- **PROBLEM REQUIREMENTS**: Among the lines below, count those containing the word "text". Give the number only.

- **MATERIAL FOR THIS TASK**:
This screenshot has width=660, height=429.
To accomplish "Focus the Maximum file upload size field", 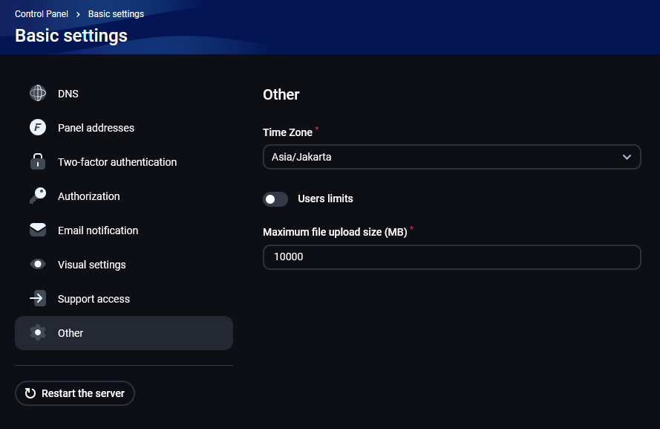I will point(451,257).
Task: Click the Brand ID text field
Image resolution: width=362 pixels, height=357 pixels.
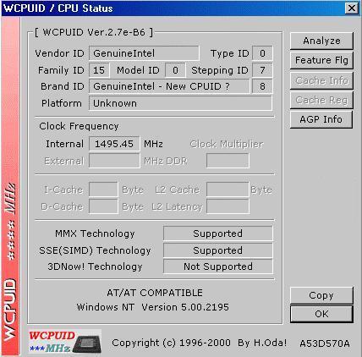Action: [x=169, y=86]
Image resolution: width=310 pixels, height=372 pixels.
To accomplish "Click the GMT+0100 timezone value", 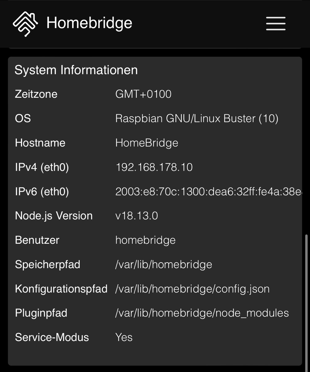I will click(x=143, y=94).
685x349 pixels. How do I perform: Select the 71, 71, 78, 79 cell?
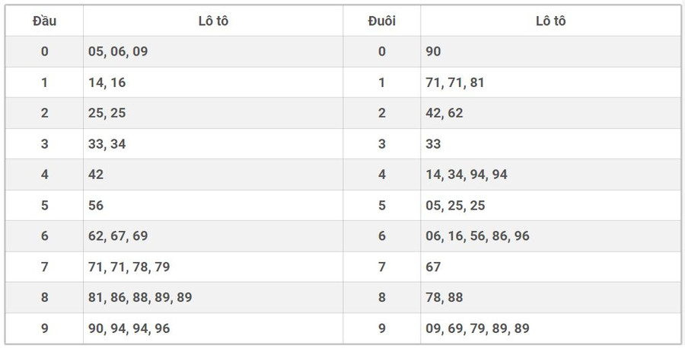(129, 267)
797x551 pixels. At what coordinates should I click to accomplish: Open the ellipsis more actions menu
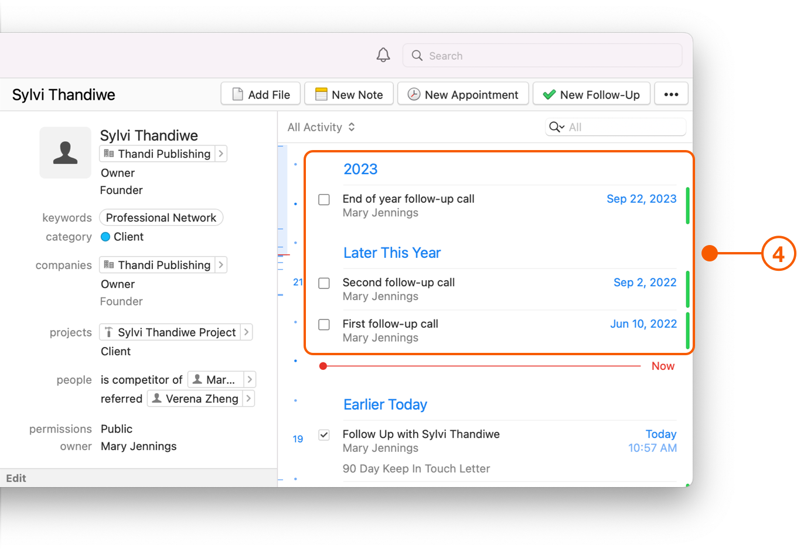pos(671,94)
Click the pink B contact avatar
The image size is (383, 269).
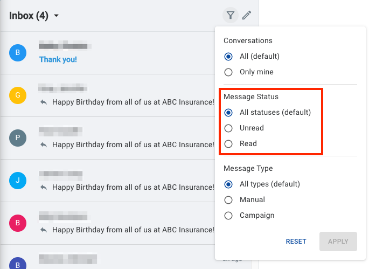[x=18, y=223]
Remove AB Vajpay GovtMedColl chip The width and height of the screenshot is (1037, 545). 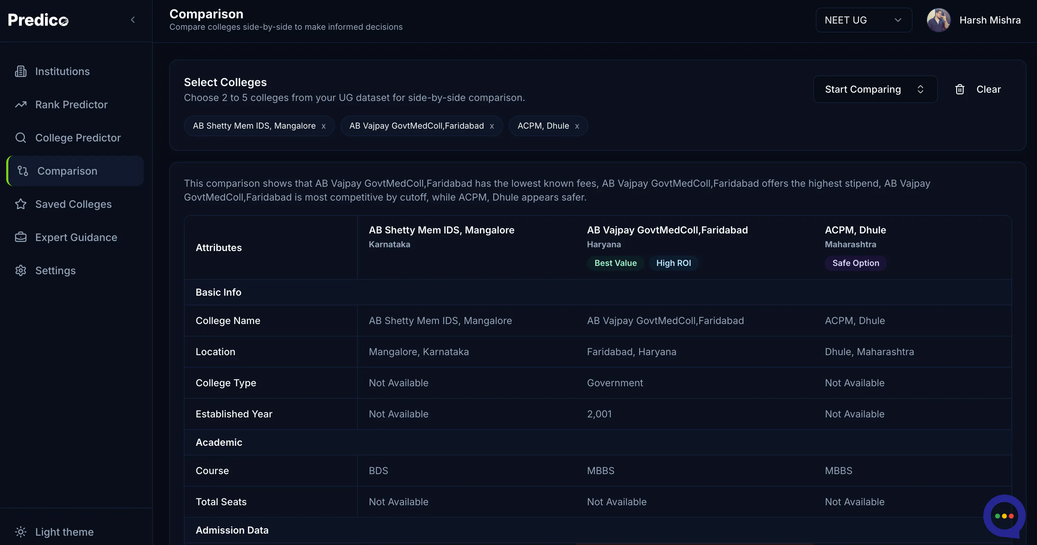pyautogui.click(x=492, y=126)
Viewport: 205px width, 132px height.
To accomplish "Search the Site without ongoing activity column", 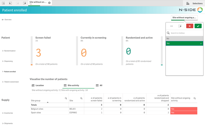I will coord(195,98).

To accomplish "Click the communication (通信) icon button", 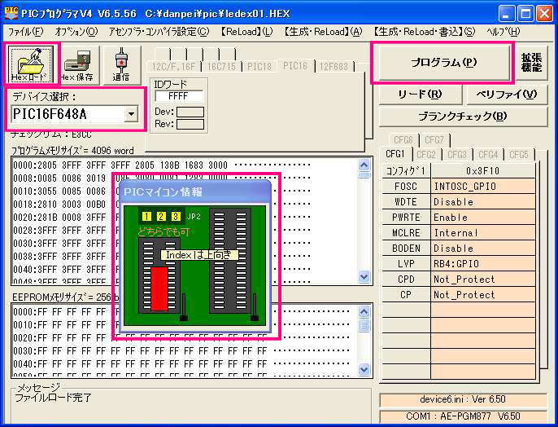I will click(121, 64).
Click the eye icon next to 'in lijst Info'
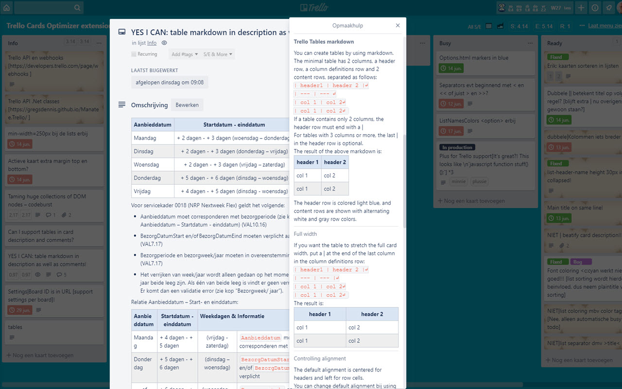The height and width of the screenshot is (389, 622). coord(164,43)
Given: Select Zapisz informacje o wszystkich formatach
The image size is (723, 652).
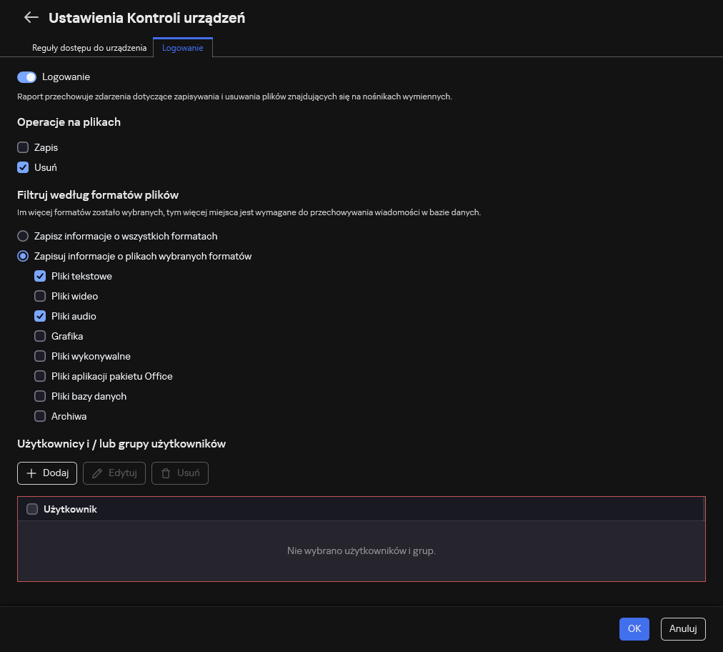Looking at the screenshot, I should pos(23,236).
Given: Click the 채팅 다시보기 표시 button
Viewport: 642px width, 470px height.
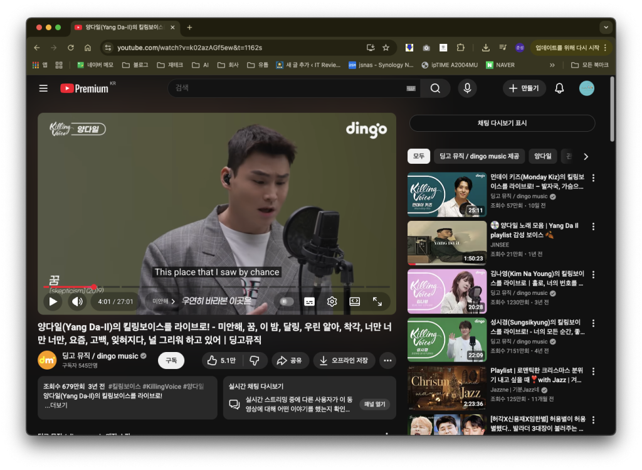Looking at the screenshot, I should tap(502, 123).
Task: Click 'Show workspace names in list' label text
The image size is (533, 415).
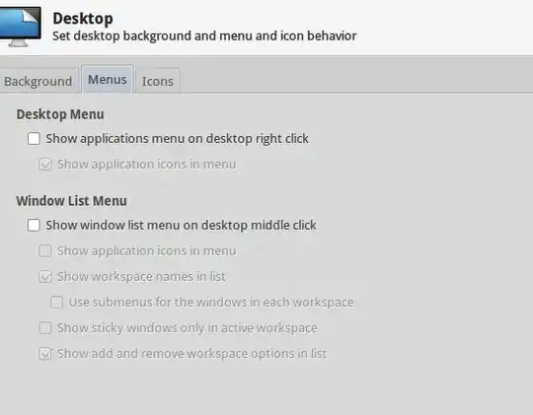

- **EXERCISE RESULT**: 2